6, 5, 4, 3, 2, 1 Relax: The Student’s Quick Guide to Relaxation

Jul 24, 2017 at 12:00am ET By Joanna Hughes

The words “relaxation” and “college” don’t often show up in the same sentence. Why not? Because between academic, personal and work commitments, the lives of most college students are often fast-paced, hectic, and downright overwhelming. However, the fact that you may often feel like you hardly have enough time to catch your breath let alone set aside time for relaxation is the very reason you need to slow down every once in awhile -- particularly when you factor in the havoc stress can wreak on your physical and mental health.

Luckily, there’s good news: There are many different ways to relax, at least one of which should seamlessly fit into your life. Read on for a roundup of six strategies aimed at helping you embrace the many health benefits of relaxation.

 

1. Meditate.

Research shows that meditation -- the act of turning the mind and attention inward -- supports many positive health outcomes, including slowing age-related brain loss, improving sleep quality, calming mind-wandering, relieving pain, improving concentration, and helping with addiction. When viewed through this lens, the question shifts from whether you can afford to take time out of your day to meditate to whether you can afford not to. The good news? All it takes is 10 minutes a day to change your life.

 

2. Just breathe.

While meditation is extremely effective, so is an activity that’s even less of a commitment. Breathing. Says WebMD, “Breathing exercises can help you relax, because they make your body feel like it does when you are already relaxed.” You may already know that deep breathing can help relieve stress, but did you also know that it also change the expression of genes? Harvard researcher Herbert Benson told NPR, "It does away with the whole mind-body separation. Here you can use the mind to change the body, and the genes we're changing were the very genes acting in an opposite fashion when people are under stress.”

 

3. Take a walk.

Another simple, 10-minute activity with powerful results? Walking. Says Huffington Post, “While just about any walk will help to clear your head and boost endorphins (which, in turn, reduces stress hormones), consider walking in a park or other green space, which can actually put your body into a state of meditation, thanks to a phenomenon known as “involuntary attention” during which something holds our attention, but simultaneously allows for reflection.” An added benefit to walking for college students? It’s the best way to get to know your campus and its surrounding neighborhoods.

 

4. Visualize.

It may sound a bit New Agey, but the truth is that guided imagery can help facilitate a relaxation response, according to an article, “Guided Imagery: Healing Through the Mind’s Eye,” published in the journal, Imagery.  Its premise? “The use of personal mental images to diagnose and modify bodily processes is an ancient part of the healing tradition.
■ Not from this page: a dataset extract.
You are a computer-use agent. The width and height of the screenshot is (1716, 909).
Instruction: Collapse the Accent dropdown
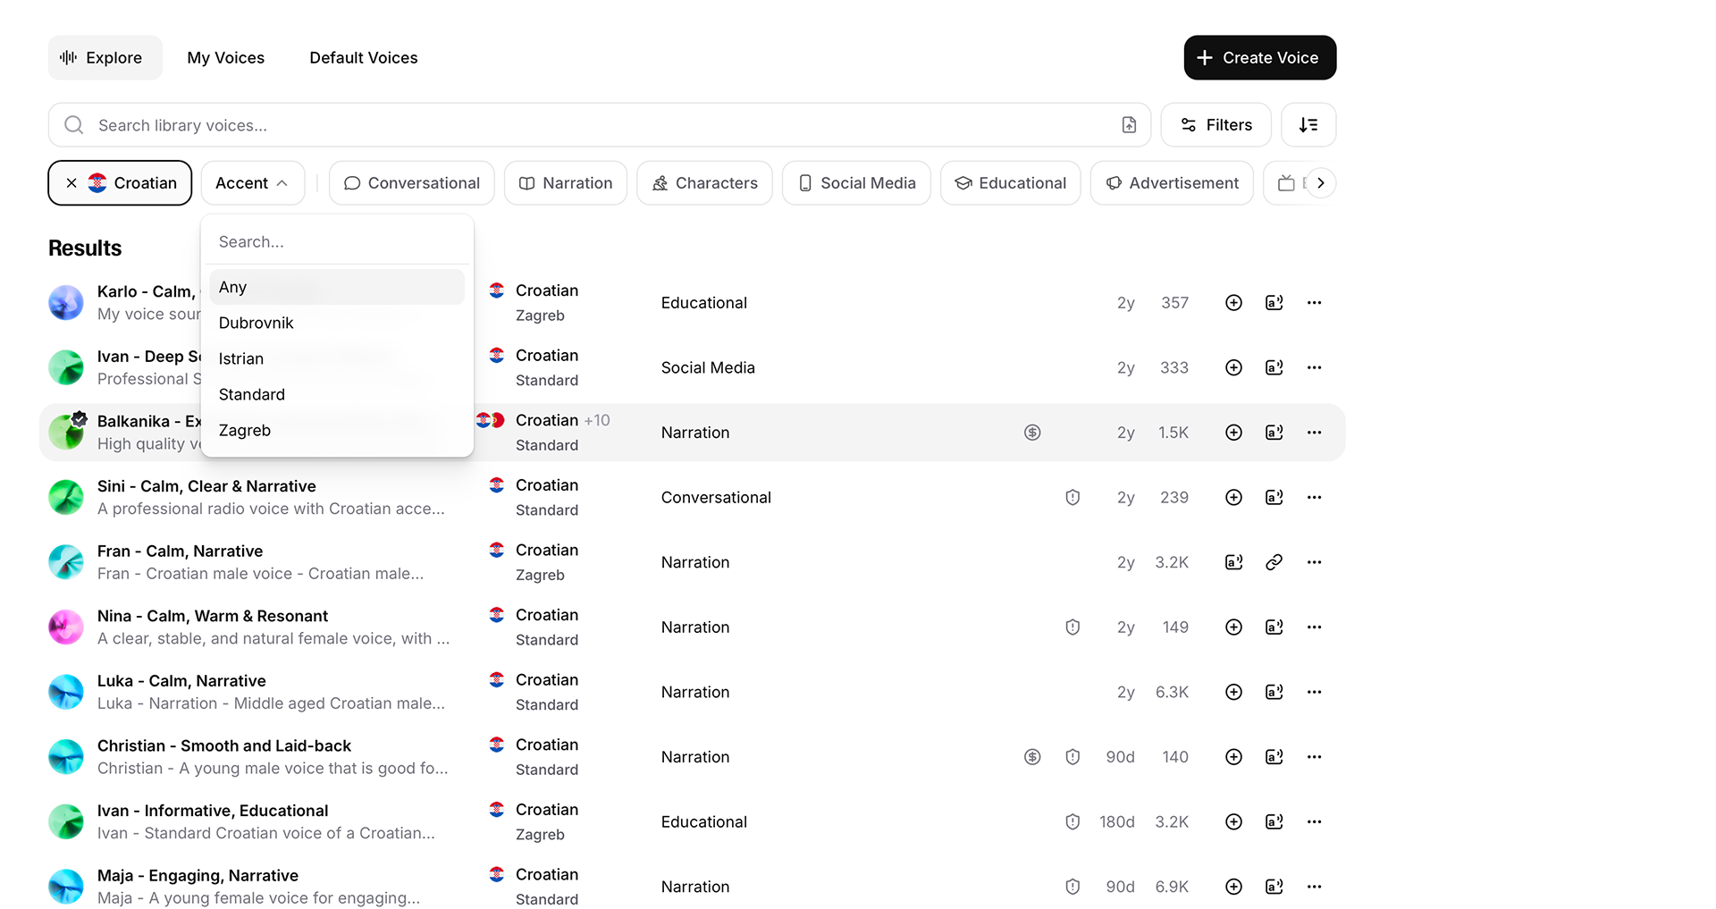pos(252,183)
The healer/ physician/shaman/priest has always utilized the latent power of the imagination to alter the body, and many traditional health care systems have focused on the amazing power of the mind to promote the healing process. With recent demonstrations that the autonomic nervous system can be modified through learning and various cognitive strategies, contemporary health practitioners have also begun to explore the applications of therapeutic guided imagery.”
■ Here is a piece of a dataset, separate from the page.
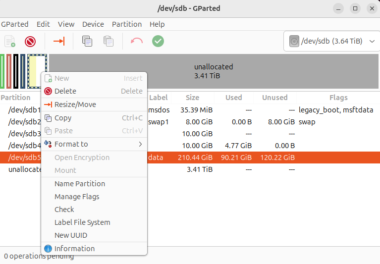
Task: Click the Undo last operation icon
Action: (136, 41)
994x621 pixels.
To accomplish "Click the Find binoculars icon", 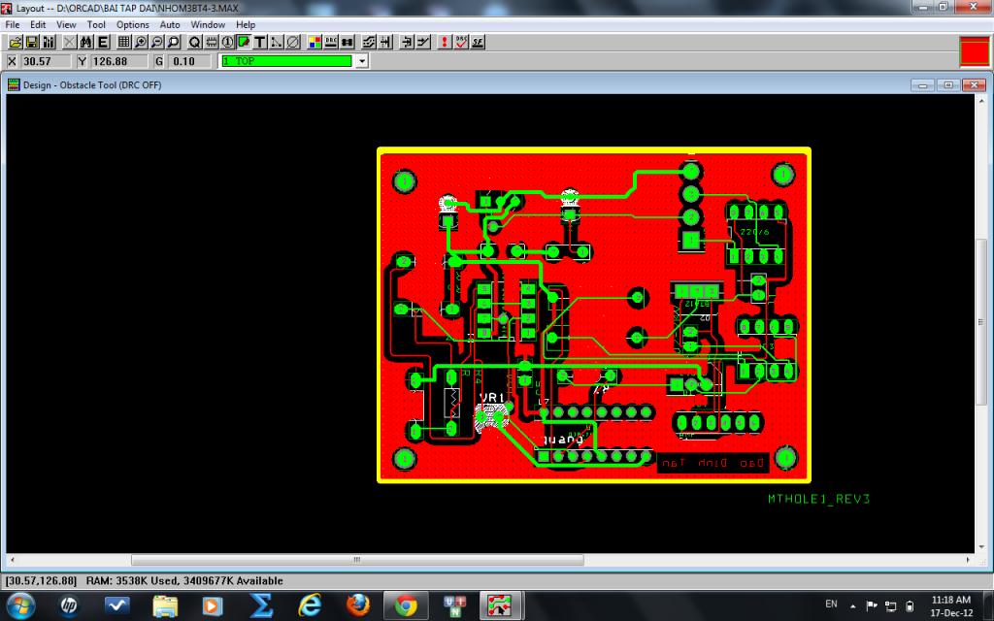I will click(x=86, y=43).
Not to mention that if it’s good enough for the NIH, it’s good enough for us. Read more about studying alternative medicine.

 

5. Exercise.

You’ve heard it before and you’ll probably hear it again. Exercise is an incredibly important way to manage stress. Says U.S. News and World Report, “Multiple studies have proved that physical exercise is a remarkably effective antidote to stress. Like the breathing exercises outlined above, exercise prompts you to focus on your body rather than your worries….Many students carry their stress in their bodies, and exercise moves your muscles, increases blood flow and works out a good percentage of body knots.”

Sure, it may make you tired, but it will also make you a far more engaged and focused student.

 

6. Listen to music.

According to Psych Central, “The soothing power of music is well-established. It has a unique link to our emotions, so can be an extremely effective stress management tool.” In fact, the tradition of using music to calm and soothe dates all the way back to the ancient Greeks.

Explains Inc., meanwhile, “In this age of constant bombardment, the science is clear: if you want your mind and body to last, you've got to prioritize giving them a rest. Music is an easy way to take some of the pressure off of all the pings, dings, apps, tags, texts, emails, appointments, meetings, and deadlines that can easily spike your stress level and leave you feeling drained and anxious.”

But, as it turns out, not just any old song will do. Neuroscientists have identified 10 songs which are particularly suited to reducing pressure and facilitating calm.

Just because you’re a student doesn’t necessarily mean stress has to be part of your life. By embracing these six relaxation techniques, you can immediately begin minimizing stress and maximizing satisfaction in your daily life.

 

 

Joanna worked in higher education administration for many years at a leading research institution before becoming a full-time freelance writer. She lives in the beautiful White Mountains region of New Hampshire with her family.